WHAT IS NEEDED: Select from the data all lines with the word "click".

DATA SHOWN:
□ □ □ □ □
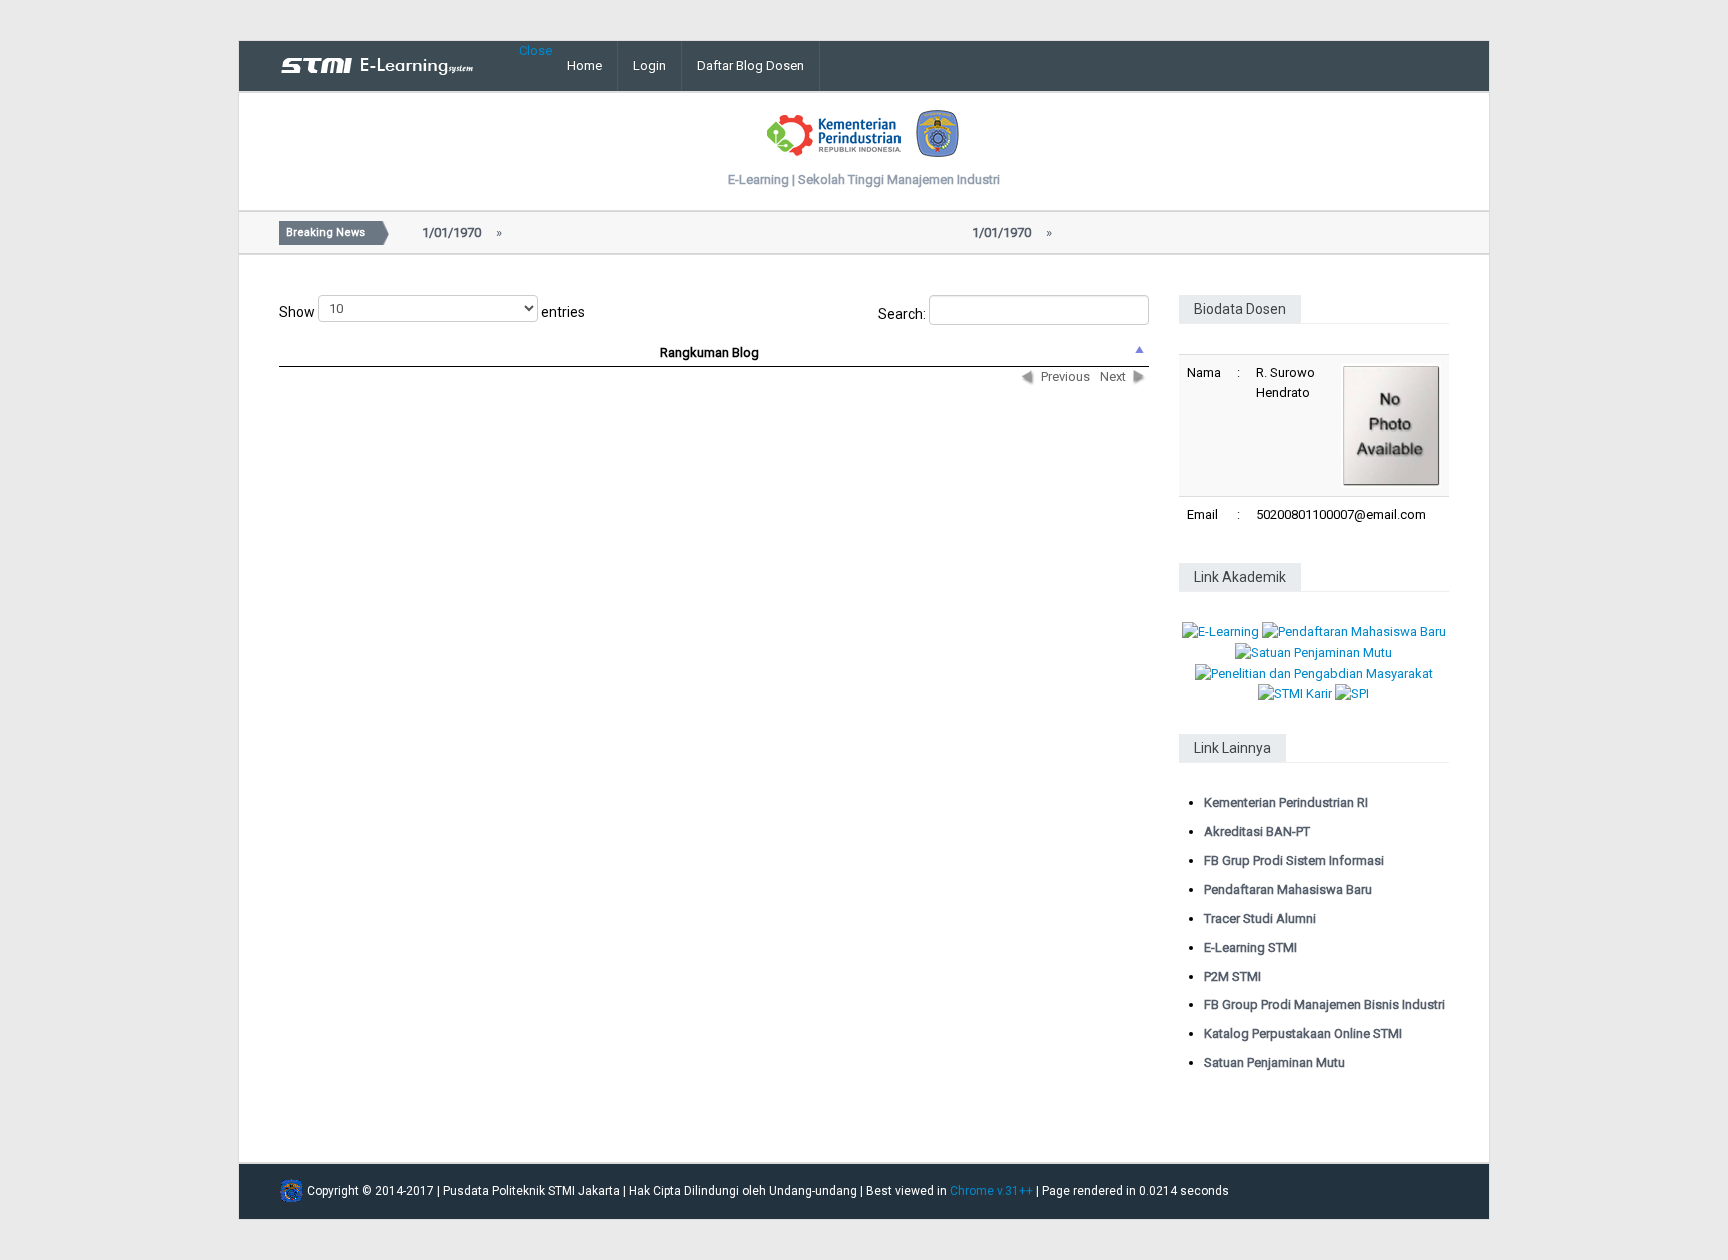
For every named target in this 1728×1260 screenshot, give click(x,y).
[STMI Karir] (1295, 693)
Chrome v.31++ (991, 1191)
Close (535, 50)
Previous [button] (1065, 376)
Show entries (432, 312)
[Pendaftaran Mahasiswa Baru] (1354, 631)
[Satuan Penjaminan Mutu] (1313, 651)
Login (649, 65)
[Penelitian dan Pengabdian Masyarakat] (1314, 672)
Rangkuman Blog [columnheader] (709, 352)
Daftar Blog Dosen (750, 65)
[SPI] (1352, 693)
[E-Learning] (1220, 631)
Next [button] (1113, 376)
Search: (903, 314)
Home (584, 65)
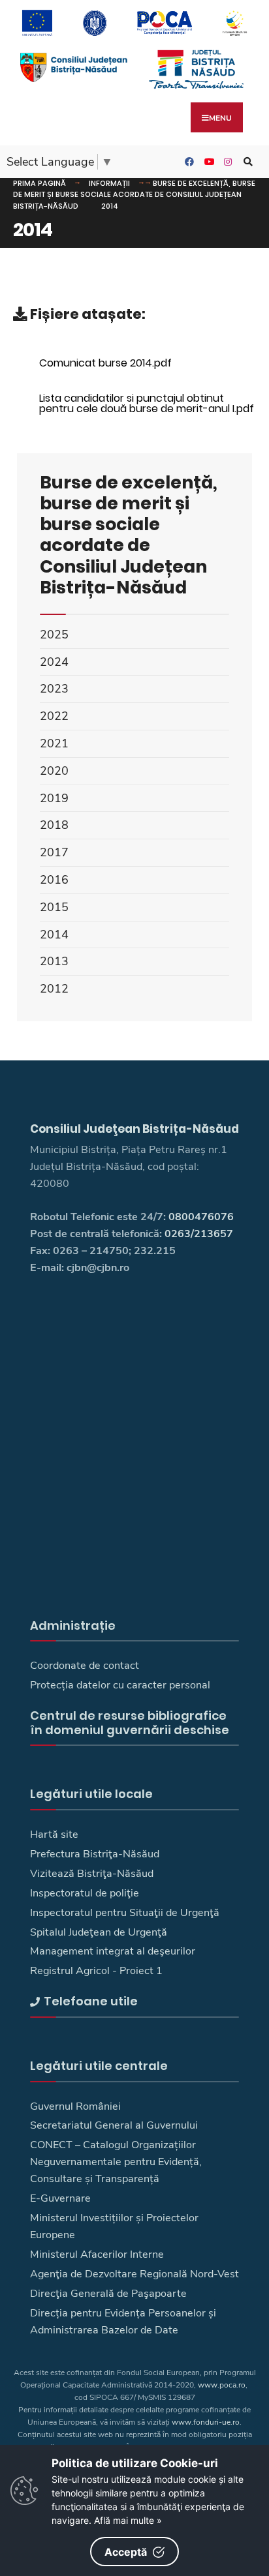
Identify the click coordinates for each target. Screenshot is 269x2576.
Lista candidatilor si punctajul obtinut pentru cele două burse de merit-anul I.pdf (146, 403)
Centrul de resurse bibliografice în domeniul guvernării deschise (129, 1722)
□ □ □ □ □
YOUR RESPONSE:
For every named target in this 1728×1260 screenshot, give click(x,y).
Identify the click coordinates for each target. Screenshot is 269x2576.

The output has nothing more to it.